** Opening Available data block **

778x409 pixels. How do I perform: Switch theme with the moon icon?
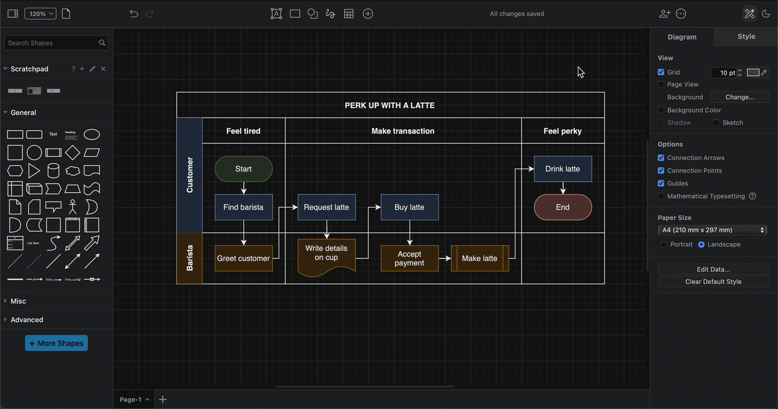click(x=766, y=14)
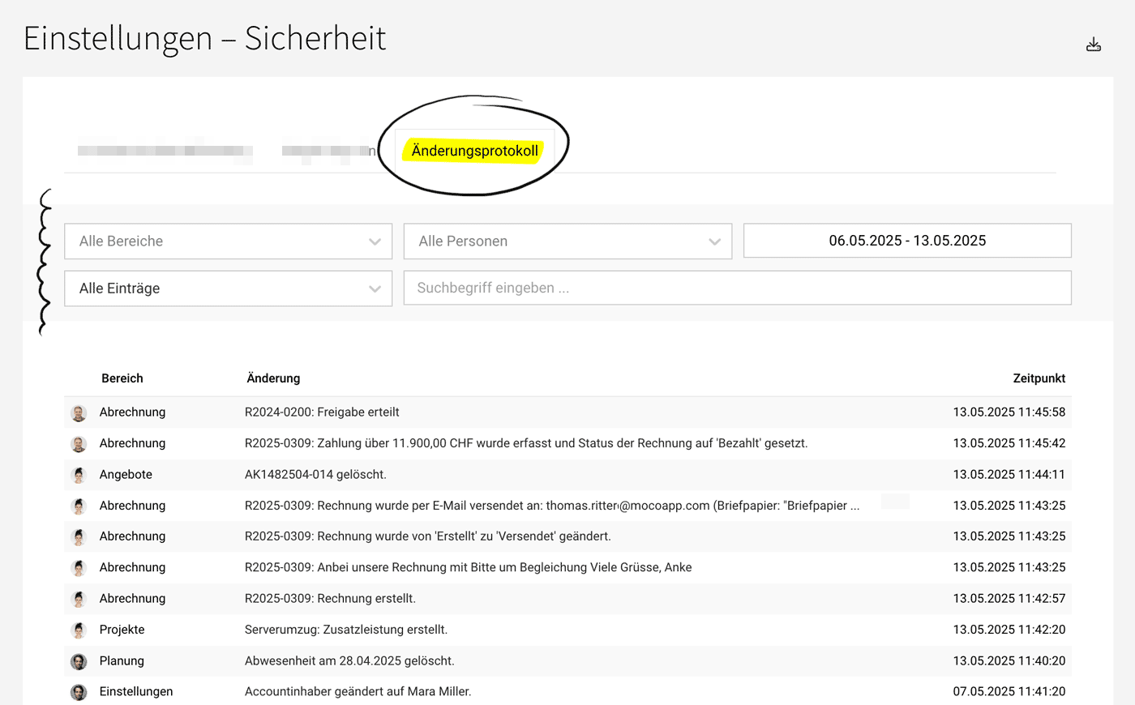The image size is (1135, 705).
Task: Click the Zeitpunkt column header
Action: coord(1039,378)
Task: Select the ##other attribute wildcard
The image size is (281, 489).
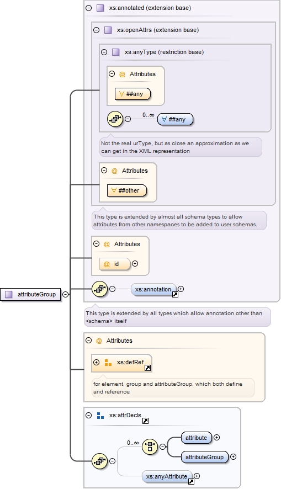Action: click(x=126, y=190)
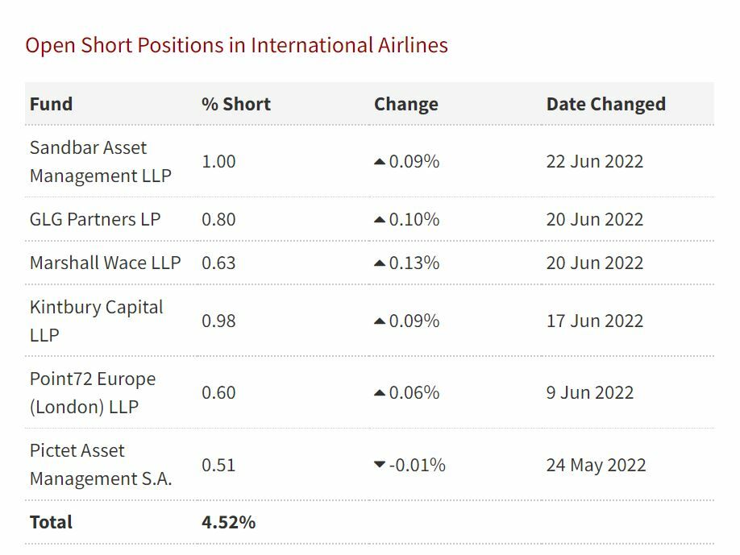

** Closing Available data block **

▸ Work instruction:
Could you reproduce all of the material exactly? Keep the pictures out of it.

▸ Your solution:
778x409 pixels. How do I perform: Switch theme with the moon icon?
click(x=766, y=14)
The image size is (1135, 705).
Task: Click the Zeitpunkt column header
Action: coord(1039,378)
Task: Select the ##other attribute wildcard
The image size is (281, 489).
Action: click(x=126, y=190)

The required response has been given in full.